Key services face further funding cuts
Public Expenditure Minister Brendan Howlin yesterday told the Institute of Public Administration’s National Conference that the Government faced stark policy choices because the “low hanging fruit had already been cut from the public service”.
“Resources will be squeezed further and staff numbers will fall, with significant departures expected in the coming months,” Mr Howlin said.
February 29 is the deadline for public servants to retire with a pension and lump sum unaffected by reductions introduced in the last budget. Significant numbers are likely to avail of that opportunity, leaving large holes in the public service.
Added to this is the likely impact of any funding cuts in the upcoming budget.
Mr Howlin said the terms for public service reform set out under the Croke Park deal were not set in stone and had to evolve in response to “changing circumstances”.
“I know that the burden of reductions in expenditure and staff numbers is being acutely felt by staff across the public service. I wish that further cuts were avoidable.

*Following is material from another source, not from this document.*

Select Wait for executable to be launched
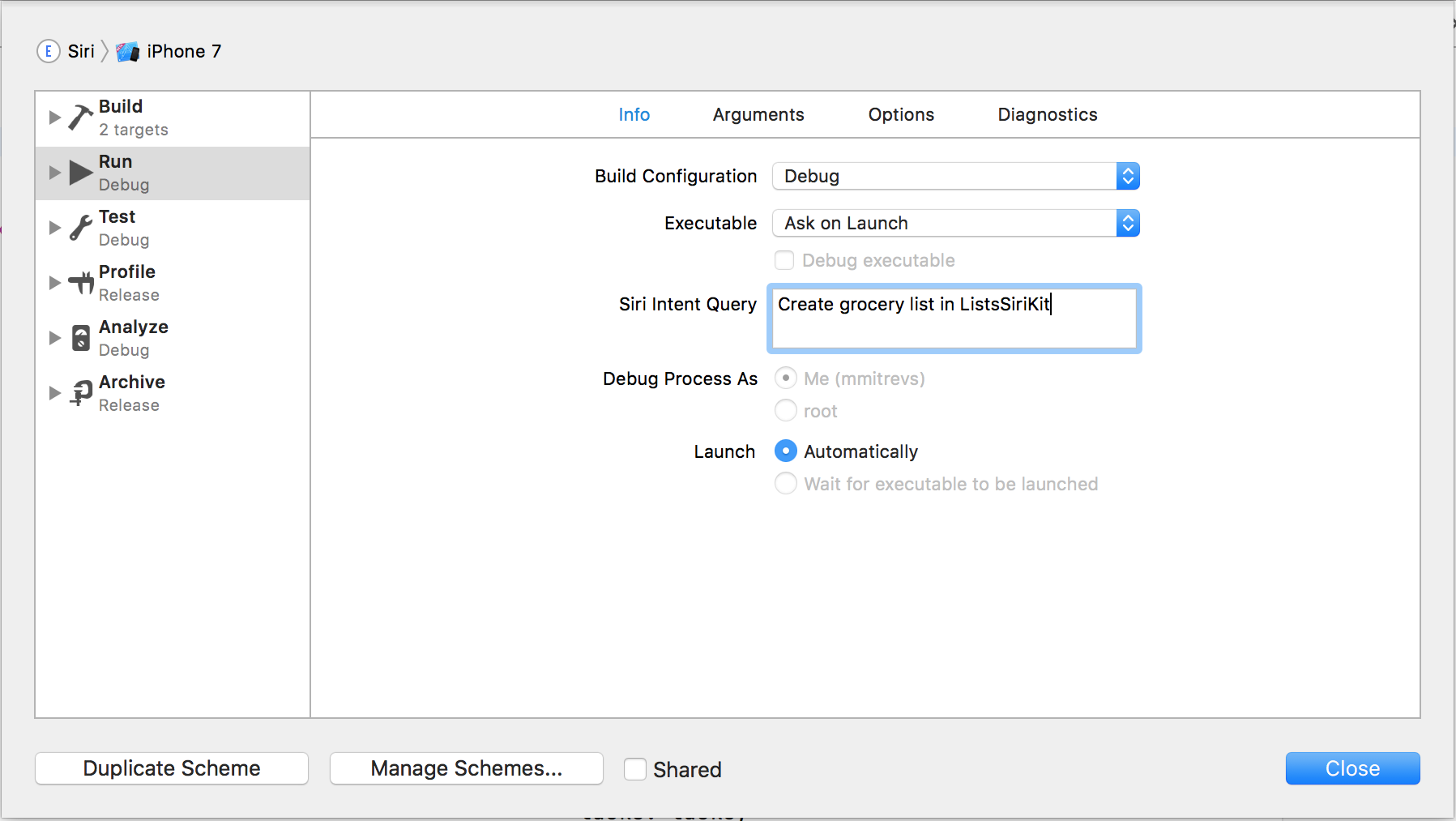Viewport: 1456px width, 821px height. (x=785, y=484)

But the harsh reality is that they are not.”
He said the Government will take up to 25,000 people out of the public service by 2015, which will pose strains on those providing public services.
“Managers will be required to manage those pressures over the coming weeks and months,” Mr Howlin said.

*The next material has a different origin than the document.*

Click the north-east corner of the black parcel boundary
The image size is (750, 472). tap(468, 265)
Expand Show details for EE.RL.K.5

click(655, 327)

However, the chairman of the Public Accounts Committee, John McGuinness, slated the Croke Park deal, saying it was not working and questioned if the state can afford it.
“If those involved in the Croke Park deal would only listen to their frontline workers who are the band aid holding this system together, they would understand clearly that they want reform, they want to be part of that reform and they are encouraging their unions and middle management to do just that but are being ignored.” he told RTÉ.
The Institute of Public Administration’s head of research, Richard Boyle, proposed that each minister in charge of a department should become his or her own finance minister, deciding within agreed spending limits where money should best be spent.